◆ **THE PROBLEM**
Quote the passage about bar bathroom graffiti word for word, between "A quick snort, a" and "photos © Jaime Rojo)", inclusive.

◆ **EXCERPTED PASSAGE**
Segment Open
Bathroom Graffiti on Canvas With Mint & Serf

New canvasses celebrate the graffiti-covered bar bathroom and its aggressive lack of style.

A quick snort, a scribbled tag, and you my love.

Now that you are caked with sweat and nearly deaf from gyrating and slamming your body to the music at your favorite jam-packed downtown dive, it’s time to hit the line for the unisex bathrooms and wait behind frat boys, saucy girls, and a couple of drag queens.

The closet-sized bar bathroom is barely big enough for a toilet and sink and may have been cleaned sometime in the last week. This one was last remodeled in the 1970s probably – and has been a thin slice of respite, however tawdry, for years – shunting many guests away from the rumbling roar of a New York nightclub and providing a private moment.

An actual bathroom in Williamsburg, Brooklyn on the left. Detail from a new canvas by Mint & Serf on the right. (both photos © Jaime Rojo)

With battered and buckling flooring underfoot and one bare light bulb overhead, it’s a good place for guests to fix their hair, snort a line of coke, perform a rushed sex act with a new friend, or perhaps to barf. If you happen to have a juicy black marker in your boot you can scream a quick tag across the pileup of graffiti that smothers the walls, or slap a sticker on it, before zipping up and pushing your way out the door to find another beer.
Segment Closed
◆ **DATA**
Segment Open
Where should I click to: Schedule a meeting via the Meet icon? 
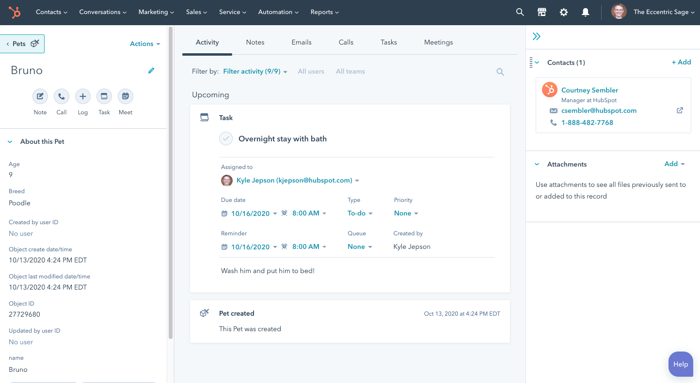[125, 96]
Segment Closed
Segment Open
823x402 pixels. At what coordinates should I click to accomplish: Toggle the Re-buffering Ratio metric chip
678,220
Segment Closed
◆ **ANSWER SECTION**
A quick snort, a scribbled tag, and you my love.

Now that you are caked with sweat and nearly deaf from gyrating and slamming your body to the music at your favorite jam-packed downtown dive, it’s time to hit the line for the unisex bathrooms and wait behind frat boys, saucy girls, and a couple of drag queens.

The closet-sized bar bathroom is barely big enough for a toilet and sink and may have been cleaned sometime in the last week. This one was last remodeled in the 1970s probably – and has been a thin slice of respite, however tawdry, for years – shunting many guests away from the rumbling roar of a New York nightclub and providing a private moment.

An actual bathroom in Williamsburg, Brooklyn on the left. Detail from a new canvas by Mint & Serf on the right. (both photos © Jaime Rojo)